Durante décadas o equívoco transformou-se num segredo bem guardado. Uma placa no longo portão do convento insiste: “Este convento não é um lugar de turismo, é uma casa de oração”. O portão está vigiado por duas câmaras de videovigilância colocadas em dois pilares gordos que sustentam uma enorme pala triangular que faz as vezes de um telhado. Antes do portão, uma imagem da Nossa Senhora de Fátima dá as boas-vindas a eventuais fiéis. Mas por estes dias, reina o silêncio em redor da casa. Apenas o latir de dois cães que guardam o edifício da fraternidade quebra a quietude. Por vezes, passam também alguns automóveis pela estrada em terra. “Vim aqui ver com os meus olhos aquilo de que falam nas notícias”, explica um condutor. “Nunca vi nada. Só se via pessoas a entrar e pessoas a sair. Não são freiras? E as outras eram agredidas? Essa é boa”, atira um homem que limpa à mangueirada as paredes do aviário em frente à sede da fraternidade.

Para lá dos portões do alegado convento, o mundo é outro.
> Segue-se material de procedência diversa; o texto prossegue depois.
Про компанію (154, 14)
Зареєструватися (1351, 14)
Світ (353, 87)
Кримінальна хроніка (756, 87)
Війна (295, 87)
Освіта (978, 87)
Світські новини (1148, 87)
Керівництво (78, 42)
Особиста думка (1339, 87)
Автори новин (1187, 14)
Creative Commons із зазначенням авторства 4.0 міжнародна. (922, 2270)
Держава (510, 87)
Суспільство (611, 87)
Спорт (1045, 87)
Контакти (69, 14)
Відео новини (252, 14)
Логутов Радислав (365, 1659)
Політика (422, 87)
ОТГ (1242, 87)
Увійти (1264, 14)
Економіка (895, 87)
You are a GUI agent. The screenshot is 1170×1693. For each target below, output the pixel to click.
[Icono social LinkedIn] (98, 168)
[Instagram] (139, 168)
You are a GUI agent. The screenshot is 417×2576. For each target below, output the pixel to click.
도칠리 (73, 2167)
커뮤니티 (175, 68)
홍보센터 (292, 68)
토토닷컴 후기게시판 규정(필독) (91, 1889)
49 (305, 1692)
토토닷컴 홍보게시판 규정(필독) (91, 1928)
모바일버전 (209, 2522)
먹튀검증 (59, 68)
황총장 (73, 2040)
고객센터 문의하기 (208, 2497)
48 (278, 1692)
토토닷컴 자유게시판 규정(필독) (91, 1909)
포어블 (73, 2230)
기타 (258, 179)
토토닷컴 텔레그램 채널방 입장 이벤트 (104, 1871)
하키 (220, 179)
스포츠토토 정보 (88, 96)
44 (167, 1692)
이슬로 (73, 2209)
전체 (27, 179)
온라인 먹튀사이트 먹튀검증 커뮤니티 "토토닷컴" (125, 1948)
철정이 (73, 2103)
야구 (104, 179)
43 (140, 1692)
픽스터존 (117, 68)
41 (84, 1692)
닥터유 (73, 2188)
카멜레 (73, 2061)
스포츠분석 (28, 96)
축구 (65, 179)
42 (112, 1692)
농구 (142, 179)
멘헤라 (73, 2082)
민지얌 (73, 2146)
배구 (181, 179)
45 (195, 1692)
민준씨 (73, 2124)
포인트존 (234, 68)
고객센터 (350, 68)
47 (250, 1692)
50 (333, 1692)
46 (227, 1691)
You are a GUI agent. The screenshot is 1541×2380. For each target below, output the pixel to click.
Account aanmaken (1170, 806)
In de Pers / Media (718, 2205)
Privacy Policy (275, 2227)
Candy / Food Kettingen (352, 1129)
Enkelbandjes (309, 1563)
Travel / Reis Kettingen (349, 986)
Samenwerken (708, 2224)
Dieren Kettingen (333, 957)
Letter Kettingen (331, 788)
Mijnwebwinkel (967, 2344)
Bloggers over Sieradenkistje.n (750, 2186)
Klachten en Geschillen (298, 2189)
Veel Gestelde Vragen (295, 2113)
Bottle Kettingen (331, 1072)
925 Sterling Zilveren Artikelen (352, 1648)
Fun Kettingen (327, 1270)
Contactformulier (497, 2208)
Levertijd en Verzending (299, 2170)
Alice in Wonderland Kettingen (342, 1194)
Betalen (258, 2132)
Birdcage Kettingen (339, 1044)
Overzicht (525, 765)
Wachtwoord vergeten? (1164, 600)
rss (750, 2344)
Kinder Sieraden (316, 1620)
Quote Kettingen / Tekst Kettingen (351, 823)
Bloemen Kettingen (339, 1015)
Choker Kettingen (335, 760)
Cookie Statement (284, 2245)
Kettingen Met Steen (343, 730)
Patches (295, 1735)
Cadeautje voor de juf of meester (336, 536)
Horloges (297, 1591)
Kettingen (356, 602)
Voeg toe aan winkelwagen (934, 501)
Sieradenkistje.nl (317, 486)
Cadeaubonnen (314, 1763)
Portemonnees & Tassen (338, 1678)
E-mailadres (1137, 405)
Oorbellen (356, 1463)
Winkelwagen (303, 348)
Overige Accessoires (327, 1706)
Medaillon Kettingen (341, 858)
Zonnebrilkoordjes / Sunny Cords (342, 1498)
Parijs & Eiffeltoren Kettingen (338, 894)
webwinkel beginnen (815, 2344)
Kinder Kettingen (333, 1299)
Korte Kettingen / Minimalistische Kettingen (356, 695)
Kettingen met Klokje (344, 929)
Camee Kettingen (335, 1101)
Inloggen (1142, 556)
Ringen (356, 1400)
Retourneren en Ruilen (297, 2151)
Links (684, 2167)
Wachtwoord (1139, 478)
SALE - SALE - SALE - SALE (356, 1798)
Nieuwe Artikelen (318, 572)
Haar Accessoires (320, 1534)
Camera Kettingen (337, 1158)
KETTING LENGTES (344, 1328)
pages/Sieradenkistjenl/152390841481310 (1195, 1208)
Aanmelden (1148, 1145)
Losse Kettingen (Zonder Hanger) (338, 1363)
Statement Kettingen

A campainha toca e depois de uma espera de 15 minutos, a irmã Maria Costa fala no intercomunicador. “As televisões estiveram aqui a manhã toda. Não vamos abrir, desculpe. Agora vamos descansar”, justifica-se. Maria Costa aproveita, porém, para esclarecer que a fraternidade “foi criada num apartamento em Lisboa em 1975” - o que é contrariado pela informação da arquidiocese - e para insistir no seu modo de vida. “Ouvi um senhor na televisão, julgo que padre, dizer que não somos freiras. Se não somos freiras, então não sei o que é uma freira”, sublinha. E quanto aos alegados maus-tratos diz que “são conversas fora do contexto”. De manhã, em declarações à TVI, uma das fundadoras da fraternidade, Isabel Silva, admitira que “uma vez ou outra” possa ter “dado um estalozito” às noviças, mas negou a escravidão salientado apenas que o trabalho na fraternidade é pesado.

Na GNR local não há memória de queixas contra a fraternidade. Apenas o registo do um suicídio de uma das noviças há três anos. Foi encontrada num poço e o processo-crime arquivado, mas a recente investigação poderá revelar novos dados sobre o que realmente aconteceu. A denúncia das noviças que deu origem às buscas esta quarta-feira relaciona os maus-tratos com essa morte. Além de alegadamente agredidas e escravizadas, as noviças terão sido frequentemente impedidas de ver a família e, por vezes, de comer. A jovem não terá aguentado os maus-tratos. “Até Cristo foi criticado quando apareceu. Estamos nas mãos de Deus”, desabafa a irmã Maria Costa despedindo-se no intercomunicador.